Cependant, on apprend aussi qu’à la suite de la confiscation des groupes électrogènes, une solution opérationnelle s’est rapidement mise en place. Ouf. Et quelle solution ! Cinq générateurs à pédales ont été mis en place : maintenant, pour avoir de l’électricité, il faut simplement user du jarret. Et en plus, c’est écolo (forcément) ! Trop de la balle.
Moui. Reste quelques questions, cependant : qui va pédaler pour que les autres dorment au chaud ? Est-ce que tout ceci est un avant-goût de ce qui doit remplacer l’affreux capitalisme ? Ça donne moyennement envie. Et au fait, les vieux, les femmes enceintes pédalent aussi ? Tant de questions dont on se demande comment elles vont animer les prochaines réunions de prises de décision au sein du mouvement.

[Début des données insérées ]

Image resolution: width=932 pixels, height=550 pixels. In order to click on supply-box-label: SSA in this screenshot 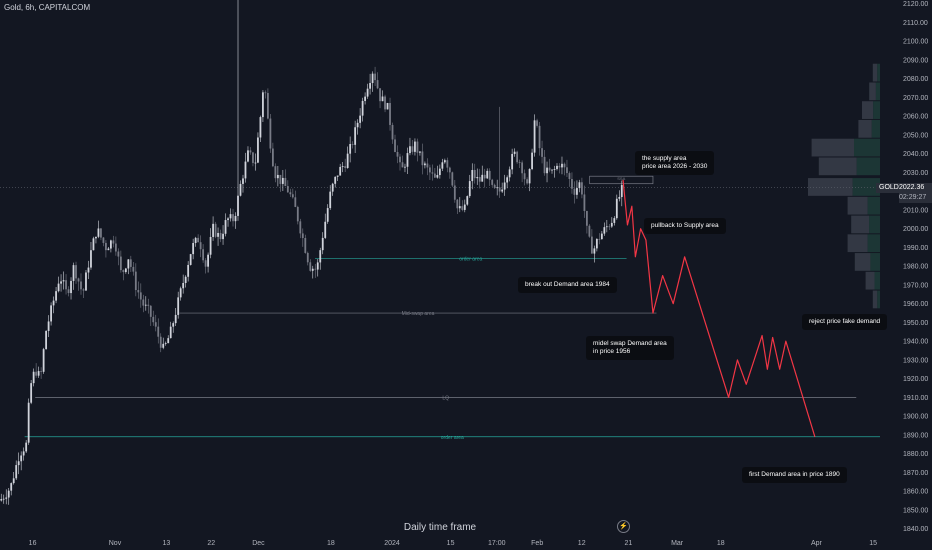, I will do `click(621, 178)`.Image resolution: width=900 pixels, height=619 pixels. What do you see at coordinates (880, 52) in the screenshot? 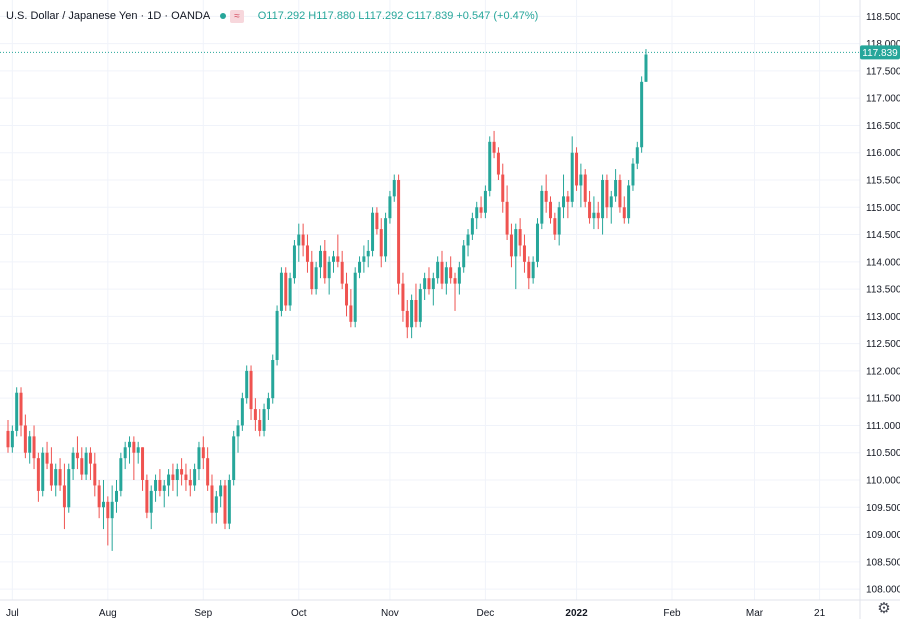
I see `last-price-tag: 117.839` at bounding box center [880, 52].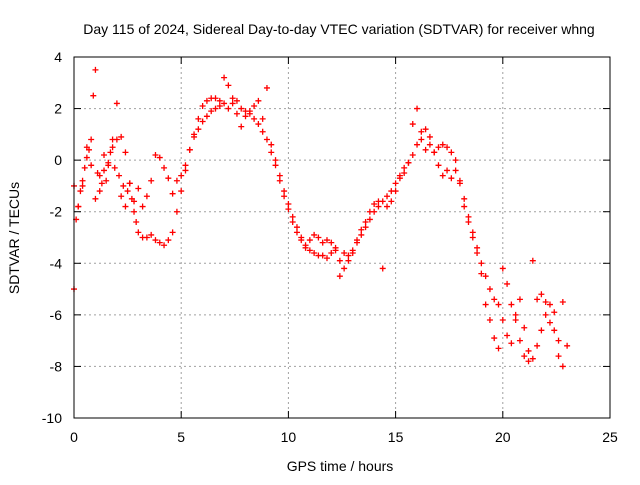 The width and height of the screenshot is (640, 485). Describe the element at coordinates (52, 418) in the screenshot. I see `y-tick-label: -10` at that location.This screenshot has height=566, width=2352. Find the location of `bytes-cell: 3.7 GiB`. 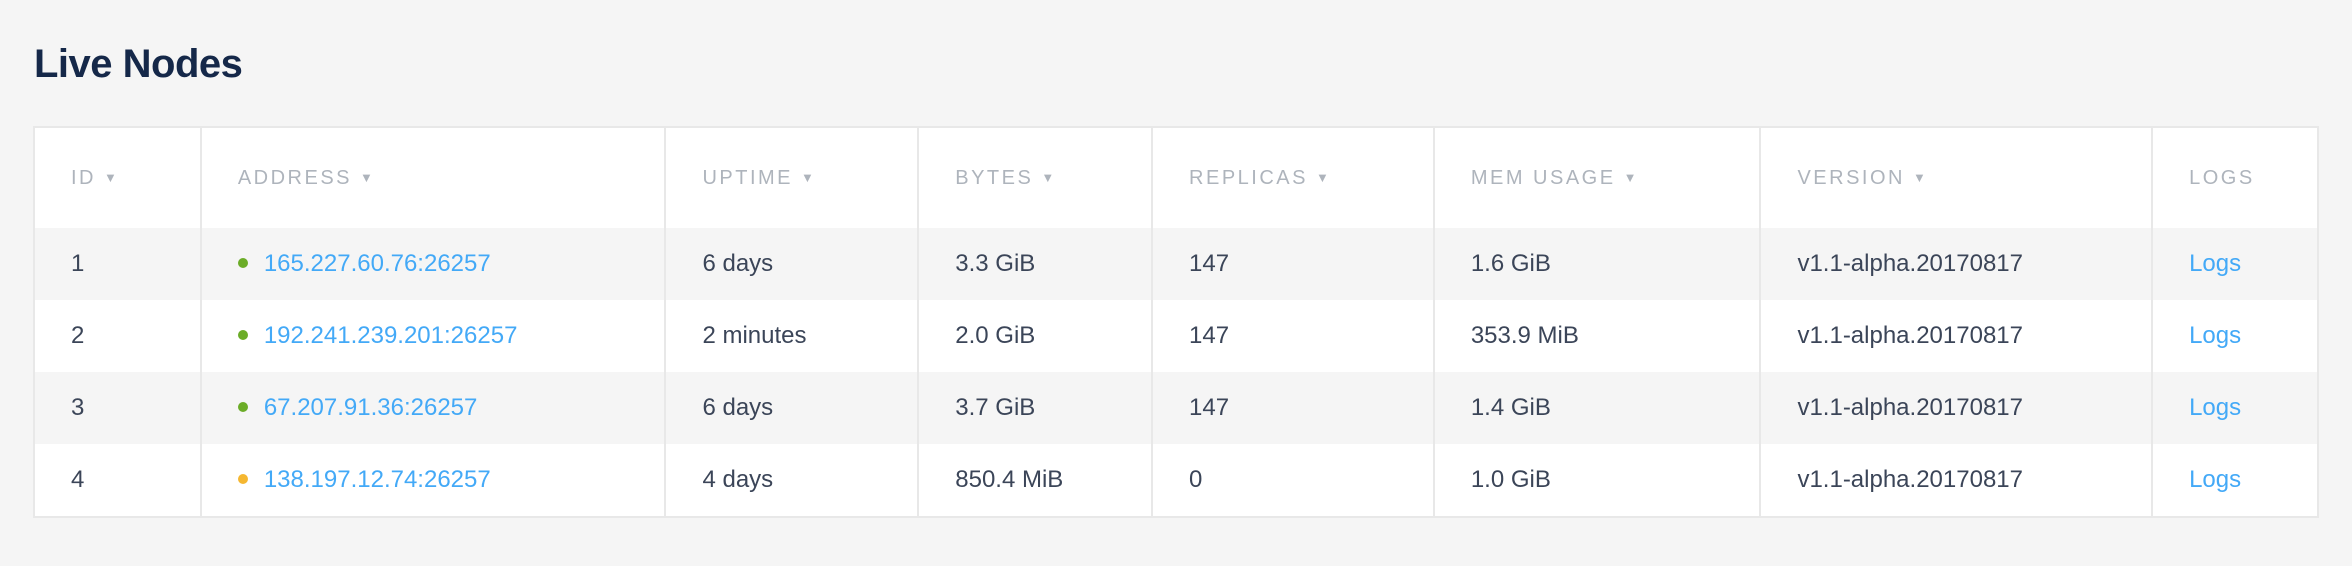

Plus sérieusement, Occupy Wall Street ne fait plus (trop) mystère de la somme totale d’argent récoltée : 454.000 dollars, dont 50.000 ont été déjà dépensées pour acheter des vêtements, de la nourriture, des médicaments, et d’autres éléments plus ou moins indispensables. Mais on se demande pourquoi cet argent n’est pas distribué équitablement entre tous les participants, ou encore pour récompenser le pédalage régulier qui produit des watts, non ? Ce serait un peu douteux de ramasser 450K d’un côté et de faire pédaler pour la bonne cause gratuitement, vous ne trouvez pas ?
Mais bref : tout ces petits bobos et ces engelures des occupants de Zuccotti peuvent d’ores et déjà servir de leçon aux fiers occupants de La Défense qui devront, très rapidement, prendre leurs précautions pour ne pas tomber, eux aussi, dans le pédalage improvisé.
En tout cas, si un changement profond de société (pour lequel on a toujours autant de mal à voir comment il se traduirait concrètement) doit venir de ce genre d’organisation millimétrée, je ne suis vraiment pas sûr de souscrire.